● **YOUR GOAL**
These entries are to be retyped in full, word for word.

Collected data entries
· · · · · · ·

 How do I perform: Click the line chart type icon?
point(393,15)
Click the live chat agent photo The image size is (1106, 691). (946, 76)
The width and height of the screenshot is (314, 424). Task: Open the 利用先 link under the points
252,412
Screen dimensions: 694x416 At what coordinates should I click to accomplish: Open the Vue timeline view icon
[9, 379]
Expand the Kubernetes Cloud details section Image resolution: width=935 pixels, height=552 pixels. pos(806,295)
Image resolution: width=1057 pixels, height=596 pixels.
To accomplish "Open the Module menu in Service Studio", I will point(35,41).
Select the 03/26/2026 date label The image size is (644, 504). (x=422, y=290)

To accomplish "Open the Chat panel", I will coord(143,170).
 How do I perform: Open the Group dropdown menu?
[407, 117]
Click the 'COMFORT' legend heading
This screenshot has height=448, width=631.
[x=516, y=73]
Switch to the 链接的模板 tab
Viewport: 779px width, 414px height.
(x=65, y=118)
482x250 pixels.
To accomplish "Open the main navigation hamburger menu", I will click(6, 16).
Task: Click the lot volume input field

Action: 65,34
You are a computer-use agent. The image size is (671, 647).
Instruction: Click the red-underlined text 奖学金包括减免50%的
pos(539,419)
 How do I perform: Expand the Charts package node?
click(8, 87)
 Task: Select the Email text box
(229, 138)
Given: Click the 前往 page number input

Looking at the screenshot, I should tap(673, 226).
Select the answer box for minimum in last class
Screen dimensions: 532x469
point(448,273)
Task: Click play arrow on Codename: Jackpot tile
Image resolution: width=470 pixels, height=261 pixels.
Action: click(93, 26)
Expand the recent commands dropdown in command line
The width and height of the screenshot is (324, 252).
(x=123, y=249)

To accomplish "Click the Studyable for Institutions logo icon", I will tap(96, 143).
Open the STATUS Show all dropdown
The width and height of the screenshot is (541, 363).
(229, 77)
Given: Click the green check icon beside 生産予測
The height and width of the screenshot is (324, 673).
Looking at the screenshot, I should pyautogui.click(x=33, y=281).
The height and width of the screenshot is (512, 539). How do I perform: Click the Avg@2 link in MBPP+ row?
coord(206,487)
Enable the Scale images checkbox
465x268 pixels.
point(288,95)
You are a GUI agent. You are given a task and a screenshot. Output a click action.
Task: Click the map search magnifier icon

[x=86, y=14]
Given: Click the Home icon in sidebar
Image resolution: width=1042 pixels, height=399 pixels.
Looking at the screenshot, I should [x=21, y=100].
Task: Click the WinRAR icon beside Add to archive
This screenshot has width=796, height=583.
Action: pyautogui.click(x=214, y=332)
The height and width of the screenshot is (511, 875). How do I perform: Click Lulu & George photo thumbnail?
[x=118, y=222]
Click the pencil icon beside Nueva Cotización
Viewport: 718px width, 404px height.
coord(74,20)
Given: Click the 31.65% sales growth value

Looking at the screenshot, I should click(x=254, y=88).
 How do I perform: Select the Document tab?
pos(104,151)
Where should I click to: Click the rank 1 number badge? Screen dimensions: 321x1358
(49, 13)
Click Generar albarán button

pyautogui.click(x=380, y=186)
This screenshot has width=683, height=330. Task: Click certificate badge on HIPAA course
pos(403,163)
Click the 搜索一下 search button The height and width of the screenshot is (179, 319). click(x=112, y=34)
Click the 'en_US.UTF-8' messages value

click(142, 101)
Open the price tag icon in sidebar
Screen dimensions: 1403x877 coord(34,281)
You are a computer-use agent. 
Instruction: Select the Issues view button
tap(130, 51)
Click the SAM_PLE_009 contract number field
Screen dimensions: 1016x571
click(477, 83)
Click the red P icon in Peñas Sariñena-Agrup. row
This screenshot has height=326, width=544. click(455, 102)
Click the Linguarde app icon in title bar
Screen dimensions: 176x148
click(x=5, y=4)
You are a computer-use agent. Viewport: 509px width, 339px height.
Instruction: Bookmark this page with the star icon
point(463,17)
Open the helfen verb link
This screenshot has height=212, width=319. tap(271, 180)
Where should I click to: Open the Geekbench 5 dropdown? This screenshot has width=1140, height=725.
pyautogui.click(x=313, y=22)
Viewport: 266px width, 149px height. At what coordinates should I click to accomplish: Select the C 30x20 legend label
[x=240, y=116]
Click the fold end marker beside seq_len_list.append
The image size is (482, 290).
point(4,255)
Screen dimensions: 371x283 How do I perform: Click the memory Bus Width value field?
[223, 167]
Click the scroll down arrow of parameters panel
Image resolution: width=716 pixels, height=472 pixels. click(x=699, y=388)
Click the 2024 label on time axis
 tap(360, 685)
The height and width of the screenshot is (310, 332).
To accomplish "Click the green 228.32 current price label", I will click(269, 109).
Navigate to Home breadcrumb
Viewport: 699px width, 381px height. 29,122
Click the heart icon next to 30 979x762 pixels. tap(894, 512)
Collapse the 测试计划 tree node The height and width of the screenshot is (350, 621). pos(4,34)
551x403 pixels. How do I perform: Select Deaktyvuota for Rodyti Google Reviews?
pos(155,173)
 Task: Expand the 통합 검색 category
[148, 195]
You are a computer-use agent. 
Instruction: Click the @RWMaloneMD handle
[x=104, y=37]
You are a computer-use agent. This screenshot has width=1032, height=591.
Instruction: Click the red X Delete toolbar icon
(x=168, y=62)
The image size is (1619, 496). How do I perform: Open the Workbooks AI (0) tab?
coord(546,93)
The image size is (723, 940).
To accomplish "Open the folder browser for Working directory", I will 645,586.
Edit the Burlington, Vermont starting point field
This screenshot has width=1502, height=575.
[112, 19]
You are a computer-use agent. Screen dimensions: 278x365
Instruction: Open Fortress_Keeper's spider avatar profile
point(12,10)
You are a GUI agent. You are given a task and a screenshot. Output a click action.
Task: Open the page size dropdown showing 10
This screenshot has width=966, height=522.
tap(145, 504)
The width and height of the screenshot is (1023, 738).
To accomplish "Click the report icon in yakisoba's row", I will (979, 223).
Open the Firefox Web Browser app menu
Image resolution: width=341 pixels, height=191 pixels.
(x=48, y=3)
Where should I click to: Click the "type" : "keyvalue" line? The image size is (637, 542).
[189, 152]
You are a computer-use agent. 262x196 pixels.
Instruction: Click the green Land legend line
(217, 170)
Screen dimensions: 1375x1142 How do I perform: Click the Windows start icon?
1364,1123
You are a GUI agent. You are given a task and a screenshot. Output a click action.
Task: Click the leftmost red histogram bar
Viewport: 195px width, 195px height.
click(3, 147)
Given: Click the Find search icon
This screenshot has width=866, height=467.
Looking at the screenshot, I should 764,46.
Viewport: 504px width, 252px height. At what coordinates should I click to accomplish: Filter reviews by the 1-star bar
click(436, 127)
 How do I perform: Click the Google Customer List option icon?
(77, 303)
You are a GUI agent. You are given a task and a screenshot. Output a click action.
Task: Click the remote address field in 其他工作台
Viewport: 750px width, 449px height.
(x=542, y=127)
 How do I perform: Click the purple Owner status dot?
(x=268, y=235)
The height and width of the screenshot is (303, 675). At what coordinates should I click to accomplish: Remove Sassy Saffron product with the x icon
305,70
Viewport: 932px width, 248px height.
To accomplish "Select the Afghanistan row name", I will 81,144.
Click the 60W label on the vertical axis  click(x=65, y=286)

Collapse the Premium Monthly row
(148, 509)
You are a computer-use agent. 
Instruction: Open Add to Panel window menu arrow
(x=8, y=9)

· · · · · · ·

● **ANSWER BOX**
 How do I perform: Click the line chart type icon?
point(393,15)
Click the live chat agent photo The image size is (1106, 691). (946, 76)
The width and height of the screenshot is (314, 424). Task: Open the 利用先 link under the points
252,412
Screen dimensions: 694x416 At what coordinates should I click to accomplish: Open the Vue timeline view icon
[9, 379]
Expand the Kubernetes Cloud details section Image resolution: width=935 pixels, height=552 pixels. pos(806,295)
Image resolution: width=1057 pixels, height=596 pixels.
To accomplish "Open the Module menu in Service Studio", I will point(35,41).
Select the 03/26/2026 date label The image size is (644, 504). (x=422, y=290)

To accomplish "Open the Chat panel", I will coord(143,170).
 How do I perform: Open the Group dropdown menu?
[407, 117]
Click the 'COMFORT' legend heading
This screenshot has height=448, width=631.
[x=516, y=73]
Switch to the 链接的模板 tab
Viewport: 779px width, 414px height.
(x=65, y=118)
482x250 pixels.
To accomplish "Open the main navigation hamburger menu", I will click(6, 16).
Task: Click the lot volume input field

Action: 65,34
You are a computer-use agent. The image size is (671, 647).
Instruction: Click the red-underlined text 奖学金包括减免50%的
pos(539,419)
 How do I perform: Expand the Charts package node?
click(8, 87)
 Task: Select the Email text box
(229, 138)
Given: Click the 前往 page number input

Looking at the screenshot, I should tap(673, 226).
Select the answer box for minimum in last class
Screen dimensions: 532x469
point(448,273)
Task: Click play arrow on Codename: Jackpot tile
Image resolution: width=470 pixels, height=261 pixels.
Action: click(93, 26)
Expand the recent commands dropdown in command line
The width and height of the screenshot is (324, 252).
(x=123, y=249)

To accomplish "Click the Studyable for Institutions logo icon", I will tap(96, 143).
Open the STATUS Show all dropdown
The width and height of the screenshot is (541, 363).
(229, 77)
Given: Click the green check icon beside 生産予測
The height and width of the screenshot is (324, 673).
Looking at the screenshot, I should pyautogui.click(x=33, y=281).
The height and width of the screenshot is (512, 539). How do I perform: Click the Avg@2 link in MBPP+ row?
coord(206,487)
Enable the Scale images checkbox
465x268 pixels.
point(288,95)
You are a GUI agent. You are given a task and a screenshot. Output a click action.
Task: Click the map search magnifier icon

[x=86, y=14]
Given: Click the Home icon in sidebar
Image resolution: width=1042 pixels, height=399 pixels.
Looking at the screenshot, I should [x=21, y=100].
Task: Click the WinRAR icon beside Add to archive
This screenshot has width=796, height=583.
Action: pyautogui.click(x=214, y=332)
The height and width of the screenshot is (511, 875). How do I perform: Click Lulu & George photo thumbnail?
[x=118, y=222]
Click the pencil icon beside Nueva Cotización
Viewport: 718px width, 404px height.
coord(74,20)
Given: Click the 31.65% sales growth value

Looking at the screenshot, I should click(x=254, y=88).
 How do I perform: Select the Document tab?
pos(104,151)
Where should I click to: Click the rank 1 number badge? Screen dimensions: 321x1358
(49, 13)
Click Generar albarán button

pyautogui.click(x=380, y=186)
This screenshot has width=683, height=330. Task: Click certificate badge on HIPAA course
pos(403,163)
Click the 搜索一下 search button The height and width of the screenshot is (179, 319). click(x=112, y=34)
Click the 'en_US.UTF-8' messages value

click(142, 101)
Open the price tag icon in sidebar
Screen dimensions: 1403x877 coord(34,281)
You are a computer-use agent. 
Instruction: Select the Issues view button
tap(130, 51)
Click the SAM_PLE_009 contract number field
Screen dimensions: 1016x571
click(477, 83)
Click the red P icon in Peñas Sariñena-Agrup. row
This screenshot has height=326, width=544. click(455, 102)
Click the Linguarde app icon in title bar
Screen dimensions: 176x148
click(x=5, y=4)
You are a computer-use agent. Viewport: 509px width, 339px height.
Instruction: Bookmark this page with the star icon
point(463,17)
Open the helfen verb link
This screenshot has height=212, width=319. tap(271, 180)
Where should I click to: Open the Geekbench 5 dropdown? This screenshot has width=1140, height=725.
pyautogui.click(x=313, y=22)
Viewport: 266px width, 149px height. At what coordinates should I click to accomplish: Select the C 30x20 legend label
[x=240, y=116]
Click the fold end marker beside seq_len_list.append
The image size is (482, 290).
point(4,255)
Screen dimensions: 371x283 How do I perform: Click the memory Bus Width value field?
[223, 167]
Click the scroll down arrow of parameters panel
Image resolution: width=716 pixels, height=472 pixels. click(x=699, y=388)
Click the 2024 label on time axis
 tap(360, 685)
The height and width of the screenshot is (310, 332).
To accomplish "Click the green 228.32 current price label", I will click(269, 109).
Navigate to Home breadcrumb
Viewport: 699px width, 381px height. 29,122
Click the heart icon next to 30 979x762 pixels. tap(894, 512)
Collapse the 测试计划 tree node The height and width of the screenshot is (350, 621). pos(4,34)
551x403 pixels. How do I perform: Select Deaktyvuota for Rodyti Google Reviews?
pos(155,173)
 Task: Expand the 통합 검색 category
[148, 195]
You are a computer-use agent. 
Instruction: Click the @RWMaloneMD handle
[x=104, y=37]
You are a computer-use agent. This screenshot has width=1032, height=591.
Instruction: Click the red X Delete toolbar icon
(x=168, y=62)
The image size is (1619, 496). How do I perform: Open the Workbooks AI (0) tab?
coord(546,93)
The image size is (723, 940).
To accomplish "Open the folder browser for Working directory", I will 645,586.
Edit the Burlington, Vermont starting point field
This screenshot has width=1502, height=575.
[112, 19]
You are a computer-use agent. Screen dimensions: 278x365
Instruction: Open Fortress_Keeper's spider avatar profile
point(12,10)
You are a GUI agent. You are given a task and a screenshot. Output a click action.
Task: Open the page size dropdown showing 10
This screenshot has width=966, height=522.
tap(145, 504)
The width and height of the screenshot is (1023, 738).
To accomplish "Click the report icon in yakisoba's row", I will (979, 223).
Open the Firefox Web Browser app menu
Image resolution: width=341 pixels, height=191 pixels.
(x=48, y=3)
Where should I click to: Click the "type" : "keyvalue" line? The image size is (637, 542).
[189, 152]
You are a computer-use agent. 262x196 pixels.
Instruction: Click the green Land legend line
(217, 170)
Screen dimensions: 1375x1142 How do I perform: Click the Windows start icon?
1364,1123
You are a GUI agent. You are given a task and a screenshot. Output a click action.
Task: Click the leftmost red histogram bar
Viewport: 195px width, 195px height.
click(3, 147)
Given: Click the Find search icon
This screenshot has width=866, height=467.
Looking at the screenshot, I should 764,46.
Viewport: 504px width, 252px height. At what coordinates should I click to accomplish: Filter reviews by the 1-star bar
click(436, 127)
 How do I perform: Click the Google Customer List option icon?
(77, 303)
You are a GUI agent. You are given a task and a screenshot. Output a click action.
Task: Click the remote address field in 其他工作台
Viewport: 750px width, 449px height.
(x=542, y=127)
 How do I perform: Click the purple Owner status dot?
(x=268, y=235)
The height and width of the screenshot is (303, 675). At what coordinates should I click to accomplish: Remove Sassy Saffron product with the x icon
305,70
Viewport: 932px width, 248px height.
To accomplish "Select the Afghanistan row name", I will 81,144.
Click the 60W label on the vertical axis  click(x=65, y=286)

Collapse the Premium Monthly row
(148, 509)
You are a computer-use agent. 
Instruction: Open Add to Panel window menu arrow
(x=8, y=9)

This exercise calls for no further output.